(Stored records)
####################
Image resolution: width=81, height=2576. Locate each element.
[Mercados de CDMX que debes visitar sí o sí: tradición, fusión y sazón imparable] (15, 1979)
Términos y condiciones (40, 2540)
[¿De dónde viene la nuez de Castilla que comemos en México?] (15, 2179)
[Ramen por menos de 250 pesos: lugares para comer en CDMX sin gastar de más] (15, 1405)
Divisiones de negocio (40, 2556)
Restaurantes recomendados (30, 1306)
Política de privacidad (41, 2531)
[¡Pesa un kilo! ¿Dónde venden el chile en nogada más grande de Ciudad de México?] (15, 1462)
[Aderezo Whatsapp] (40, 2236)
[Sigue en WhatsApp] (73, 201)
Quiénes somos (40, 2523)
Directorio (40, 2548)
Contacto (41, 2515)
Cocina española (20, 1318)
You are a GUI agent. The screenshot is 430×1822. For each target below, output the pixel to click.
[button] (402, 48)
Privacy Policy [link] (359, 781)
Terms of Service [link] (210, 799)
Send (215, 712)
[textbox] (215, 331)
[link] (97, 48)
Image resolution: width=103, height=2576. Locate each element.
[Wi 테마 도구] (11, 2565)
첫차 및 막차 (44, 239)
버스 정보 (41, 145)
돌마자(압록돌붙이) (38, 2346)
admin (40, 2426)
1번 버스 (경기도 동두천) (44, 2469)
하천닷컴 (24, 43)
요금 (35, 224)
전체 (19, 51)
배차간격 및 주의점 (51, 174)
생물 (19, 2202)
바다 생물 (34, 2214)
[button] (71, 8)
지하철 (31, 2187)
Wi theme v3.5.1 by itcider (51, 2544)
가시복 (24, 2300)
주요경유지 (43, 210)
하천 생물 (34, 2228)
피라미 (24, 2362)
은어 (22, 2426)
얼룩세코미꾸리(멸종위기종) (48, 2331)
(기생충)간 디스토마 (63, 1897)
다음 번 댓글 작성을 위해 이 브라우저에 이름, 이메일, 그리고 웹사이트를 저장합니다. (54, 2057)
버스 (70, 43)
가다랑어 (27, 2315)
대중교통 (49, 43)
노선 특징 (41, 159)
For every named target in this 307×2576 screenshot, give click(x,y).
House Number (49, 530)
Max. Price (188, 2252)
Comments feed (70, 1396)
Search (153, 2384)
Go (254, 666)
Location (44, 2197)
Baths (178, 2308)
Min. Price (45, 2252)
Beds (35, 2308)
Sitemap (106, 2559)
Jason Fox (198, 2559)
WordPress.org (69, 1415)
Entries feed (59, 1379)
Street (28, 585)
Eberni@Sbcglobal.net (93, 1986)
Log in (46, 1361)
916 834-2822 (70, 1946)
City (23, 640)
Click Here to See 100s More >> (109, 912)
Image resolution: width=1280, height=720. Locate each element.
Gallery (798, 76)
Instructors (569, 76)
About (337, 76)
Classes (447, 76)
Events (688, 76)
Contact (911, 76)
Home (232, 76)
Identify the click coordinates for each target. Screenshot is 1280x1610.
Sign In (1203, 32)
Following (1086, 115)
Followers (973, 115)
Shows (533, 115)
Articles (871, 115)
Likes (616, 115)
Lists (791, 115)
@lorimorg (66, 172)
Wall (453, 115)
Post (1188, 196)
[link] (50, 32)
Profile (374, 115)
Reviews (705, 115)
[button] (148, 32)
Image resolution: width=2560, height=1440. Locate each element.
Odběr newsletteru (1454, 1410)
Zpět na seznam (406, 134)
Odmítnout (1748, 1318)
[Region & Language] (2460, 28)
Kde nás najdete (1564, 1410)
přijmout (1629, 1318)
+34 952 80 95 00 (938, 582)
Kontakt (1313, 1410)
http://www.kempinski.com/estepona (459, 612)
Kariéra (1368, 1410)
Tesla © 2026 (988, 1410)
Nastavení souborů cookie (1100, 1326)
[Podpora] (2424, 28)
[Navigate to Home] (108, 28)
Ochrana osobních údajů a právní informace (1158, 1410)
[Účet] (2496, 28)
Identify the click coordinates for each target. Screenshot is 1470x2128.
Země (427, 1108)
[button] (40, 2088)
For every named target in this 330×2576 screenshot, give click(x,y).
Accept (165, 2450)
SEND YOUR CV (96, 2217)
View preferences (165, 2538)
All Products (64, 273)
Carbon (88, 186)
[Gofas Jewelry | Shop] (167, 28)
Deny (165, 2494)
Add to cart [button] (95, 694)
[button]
####################
Lines to set down from above: the line with "얼룩세코미꾸리(멸종위기종) (48, 2331)", the line with "WordPress.org (69, 1415)", and every line between, each exactly as written.

얼룩세코미꾸리(멸종위기종) (48, 2331)
(기생충)간 디스토마 (63, 1897)
다음 번 댓글 작성을 위해 이 브라우저에 이름, 이메일, 그리고 웹사이트를 저장합니다. (54, 2057)
버스 (70, 43)
가다랑어 (27, 2315)
대중교통 (49, 43)
노선 특징 (41, 159)
For every named target in this 307×2576 screenshot, give click(x,y).
House Number (49, 530)
Max. Price (188, 2252)
Comments feed (70, 1396)
Search (153, 2384)
Go (254, 666)
Location (44, 2197)
Baths (178, 2308)
Min. Price (45, 2252)
Beds (35, 2308)
Sitemap (106, 2559)
Jason Fox (198, 2559)
WordPress.org (69, 1415)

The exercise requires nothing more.